▸ **EXERCISE DATA**:
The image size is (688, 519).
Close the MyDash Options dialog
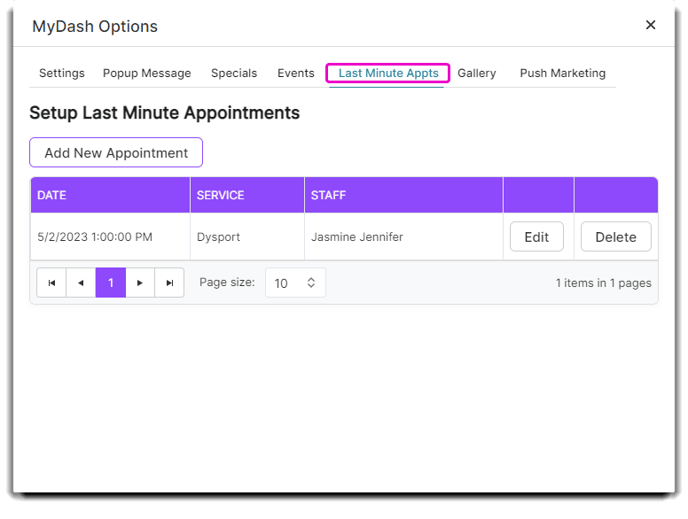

==

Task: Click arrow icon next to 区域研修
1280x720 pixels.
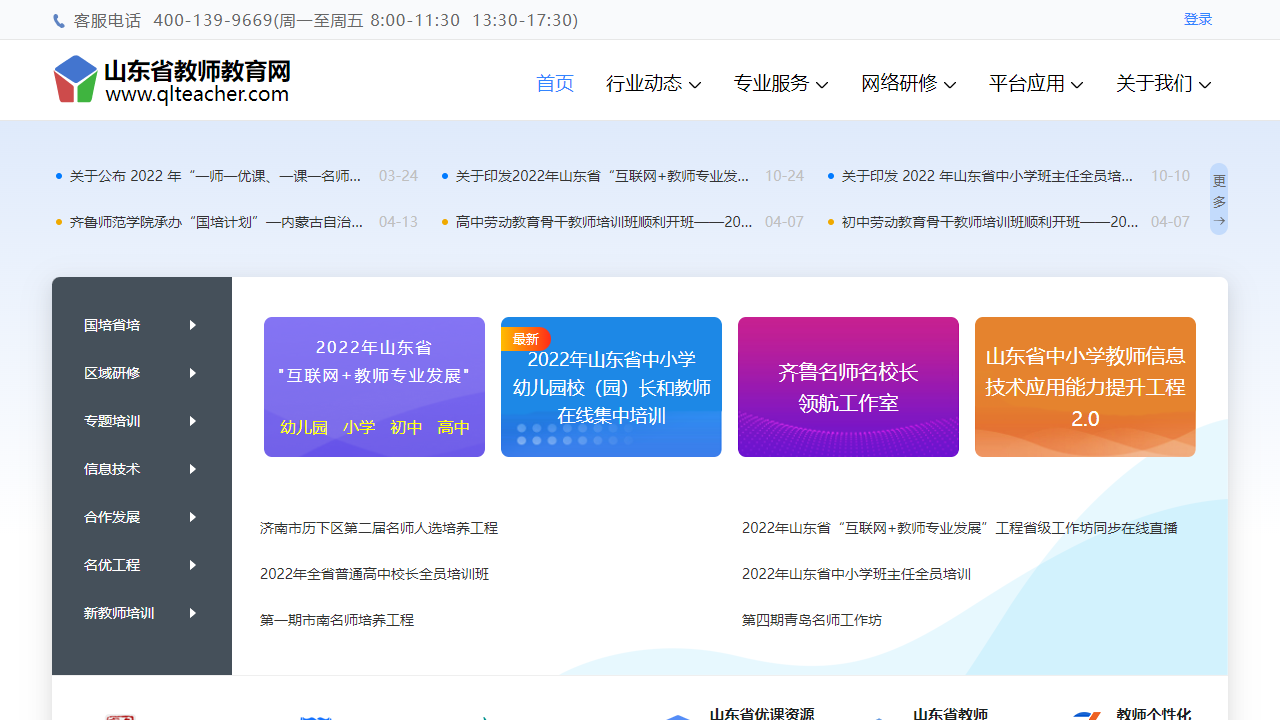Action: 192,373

▸ **TASK TO COMPLETE**:
Above are some records; copy exactly the lines from the one with "The image size is (688, 519)." through the one with "Close the MyDash Options dialog", both included, and no others.

▸ **SOLUTION FOR THIS EXERCISE**:
The image size is (688, 519).
Close the MyDash Options dialog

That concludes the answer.